How Starlandia's Clinton Edminster Found His Calling
Where to find a used bicycle tire, a tube of alizarin crimson oil paint, a sack of small sticks, a coolie hat, a blue striped flag, some fabric with leopard spots... and more— lots more!
Clinton Edminster seems to fit in the Starland Arts District where he lives and works. The slender 26-year-old entrepreneur has shaggy dark hair and a beard and wears tattered jeans and a purple sweater matching the walls of his store – Starlandia Reclaimed Creative Supply. You’d never guess he grew up on the rugged coast of Alaska or that his first real job was on his dad’s commercial fishing boat, hauling salmon out of the icy waters off the Kenai Peninsula. And yet, Edminster said in a recent interview, that’s where he acquired the skills that have paid dividends all his life: “Perseverance and making do.”

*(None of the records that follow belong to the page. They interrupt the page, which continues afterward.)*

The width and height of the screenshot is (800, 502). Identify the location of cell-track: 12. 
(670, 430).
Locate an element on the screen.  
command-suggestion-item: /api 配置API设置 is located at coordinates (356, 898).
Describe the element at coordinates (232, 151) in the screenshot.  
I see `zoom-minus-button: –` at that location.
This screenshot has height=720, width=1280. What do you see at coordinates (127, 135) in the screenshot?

When you’re on the boat, he said, “you can’t go to Wal-mart and pick up that little tool you need. You have to figure it out. You have to make it work. No one else is going to do it.”
In his early teens Edminster became interested in movies – more specifically, special effects and computer animation. For his senior year of high school he wrangled a scholarship to the widely acclaimed Idyllwild Arts Academy in Southern California, one of only a handful of art boarding schools in the country. He became the school’s “Film Student of the Year,” mostly, he said, “because I did special effects for everybody else’s films,” and the next year he was off to the Savannah College of Art and Design on another scholarship.

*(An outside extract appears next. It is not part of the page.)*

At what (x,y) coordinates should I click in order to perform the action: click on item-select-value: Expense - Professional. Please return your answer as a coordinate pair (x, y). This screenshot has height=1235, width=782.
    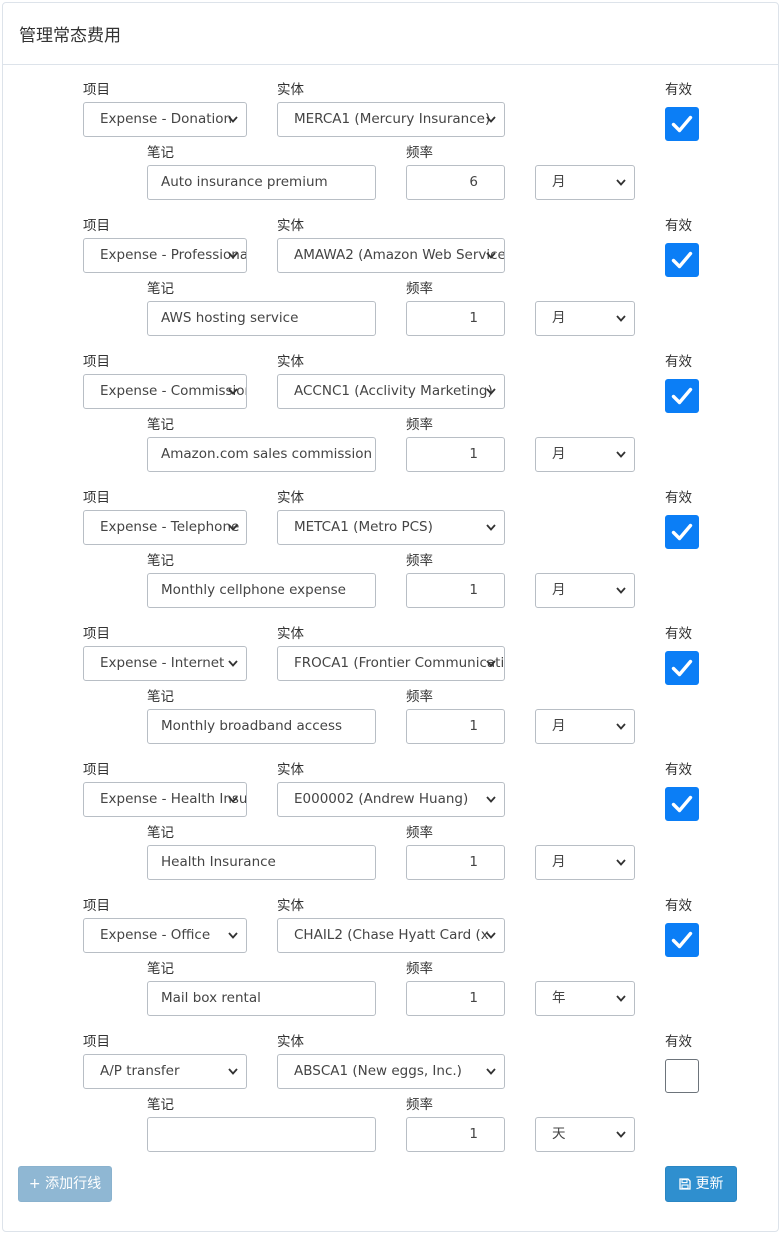
    Looking at the image, I should click on (174, 255).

At SCAD, Edminster intended to pursue film making, but the curriculum was designed to expose him to a variety of artistic expression and, he said, “I got hooked on painting.” He studied painting at SCAD through his sophomore year, but back on the fishing boat in Alaska for the summer he came to the realization that “I didn’t want to be taught any more how to paint. I wanted to make my own way.”
Edminster returned to Savannah. He continued to paint, but also got a job at Foxy Loxy, a café and coffee shop near Forsyth Park, and started volunteering at a non-profit gallery that displayed works of local artists. At Foxy Loxy he learned business skills that weren’t needed on a fishing boat, Edminster said. “Working with people. It was a fast and crazy environment. I learned about consistency, style, atmosphere, details and working with customers.”

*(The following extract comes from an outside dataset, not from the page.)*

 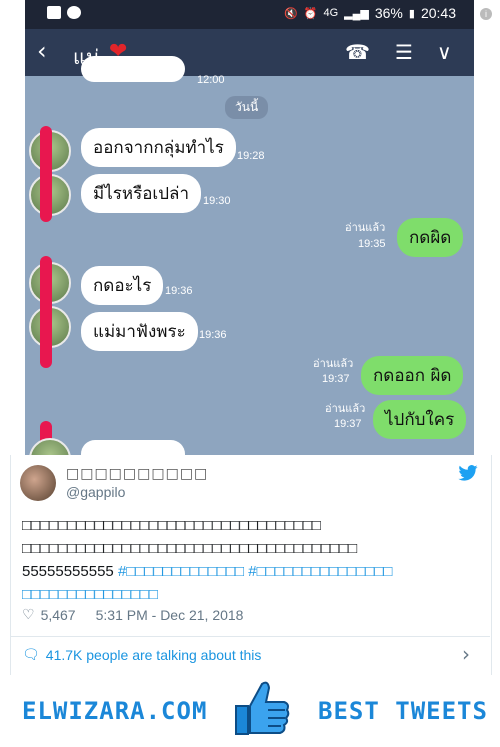 I want to click on message-time: 19:35, so click(x=372, y=244).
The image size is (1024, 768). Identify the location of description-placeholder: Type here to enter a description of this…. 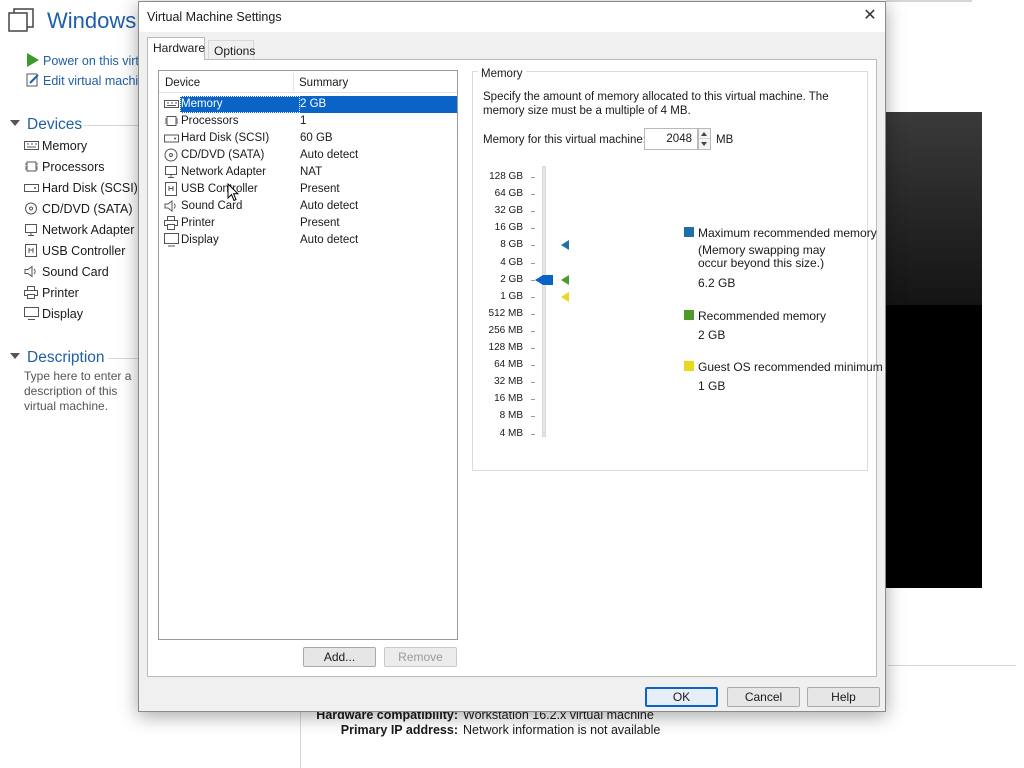
(84, 392).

It wasn’t long, he said, before he realized that his painting career wasn’t having the impact he hoped it would have, and that “my real skill was in helping other people produce their artwork and helping the community get access to it.”
Was that a disappointment? Not so much, Edminister said. “Art was always a means to an end, and I came to the realization that art might not be the best vehicle for getting my ideas out into the world. There were other avenues.”